▸ Exercise goal: Copy out the data from the line containing "Open the three-dots more options menu" to its last line, exactly. No pictures.

▸ Data for analysis:
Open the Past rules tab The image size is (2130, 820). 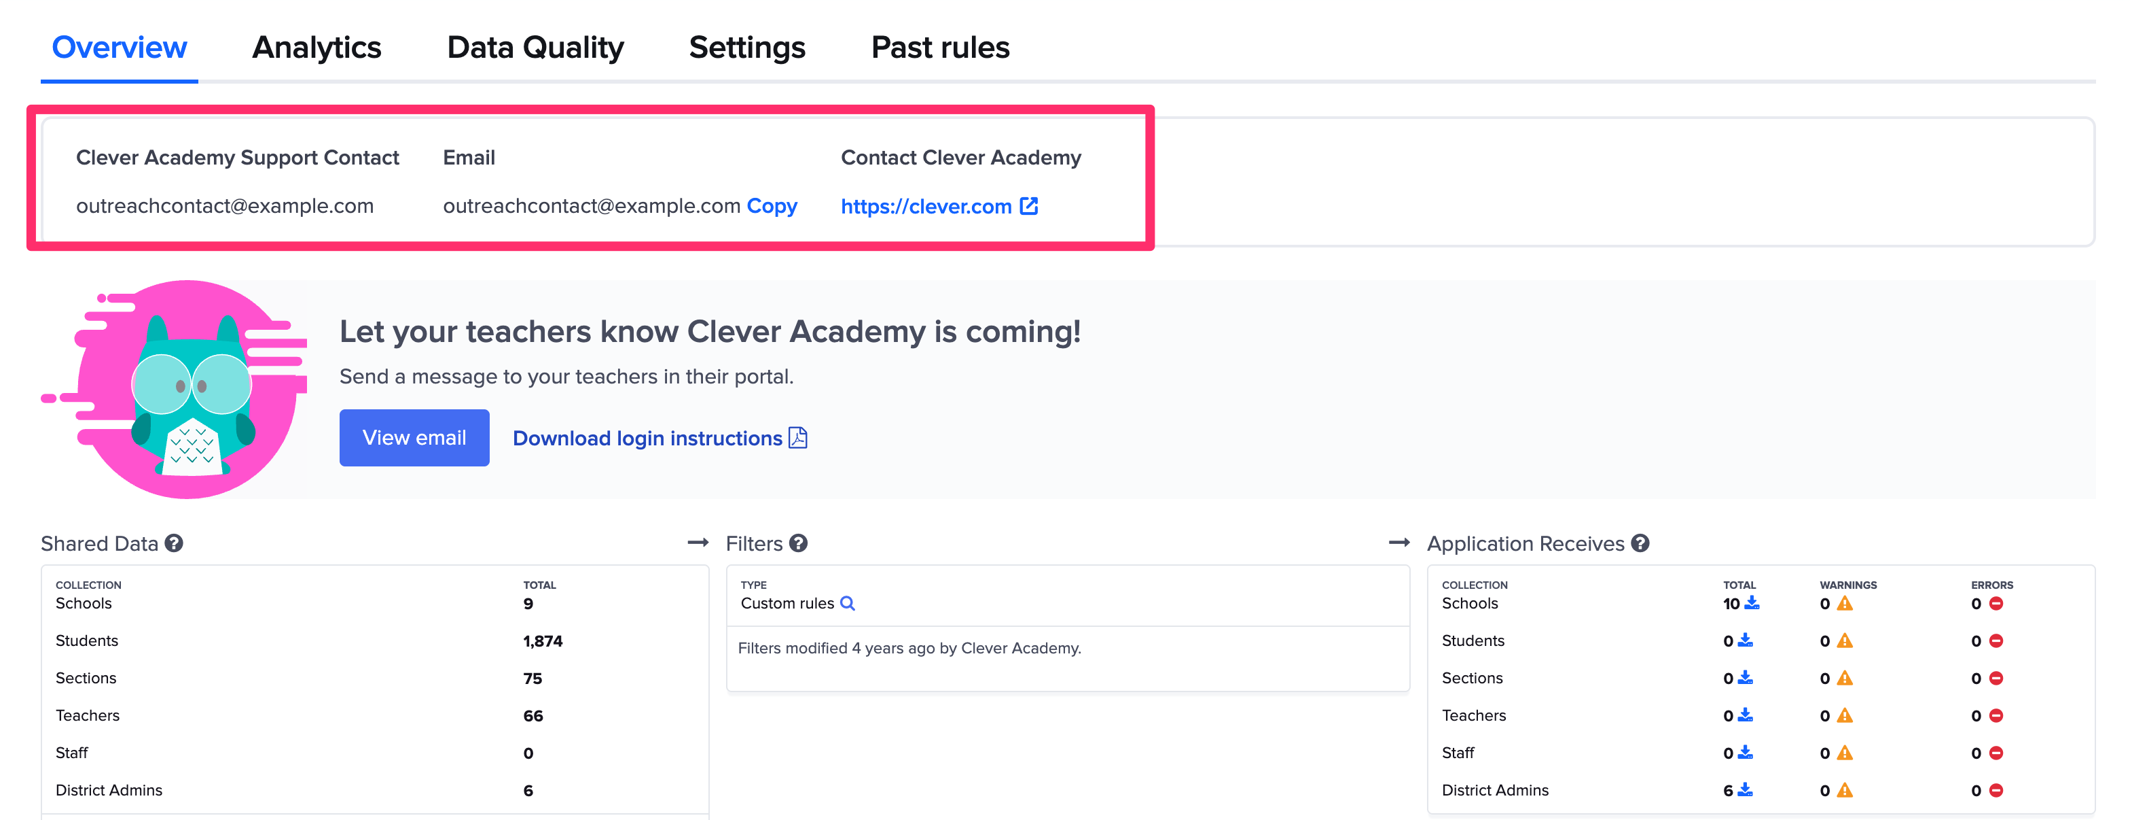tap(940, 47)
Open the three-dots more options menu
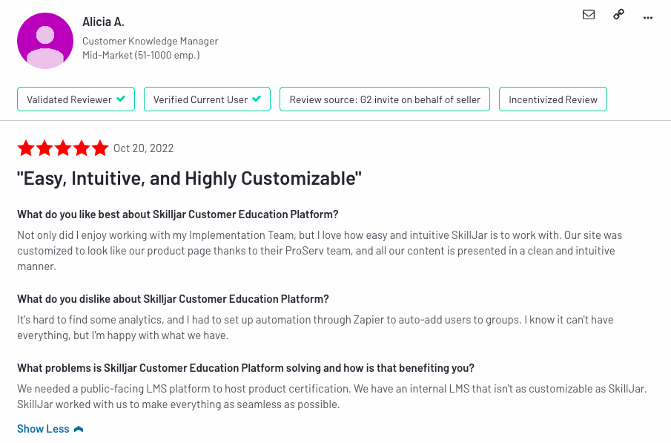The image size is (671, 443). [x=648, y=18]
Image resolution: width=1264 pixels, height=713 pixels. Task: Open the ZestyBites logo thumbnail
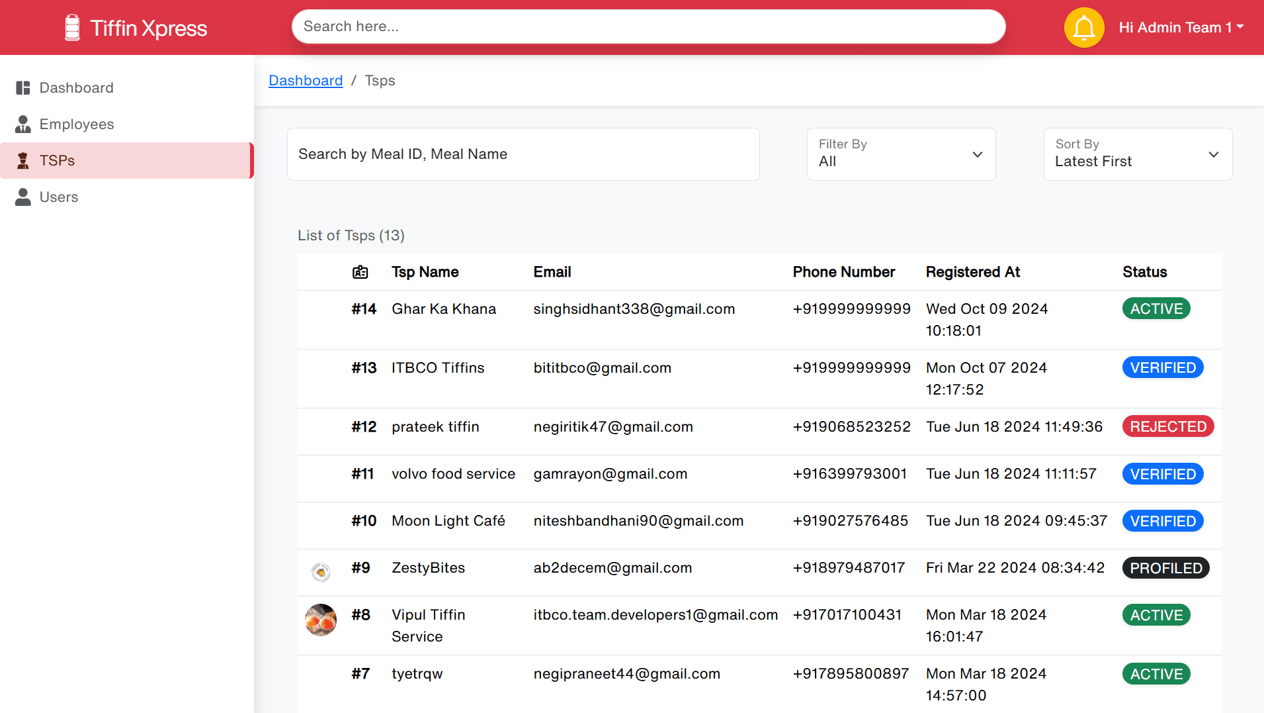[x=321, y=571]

▸ Written solution:
Open the three-dots more options menu
The image size is (671, 443). [x=648, y=18]
Image resolution: width=1264 pixels, height=713 pixels. Task: Open the ZestyBites logo thumbnail
[x=321, y=571]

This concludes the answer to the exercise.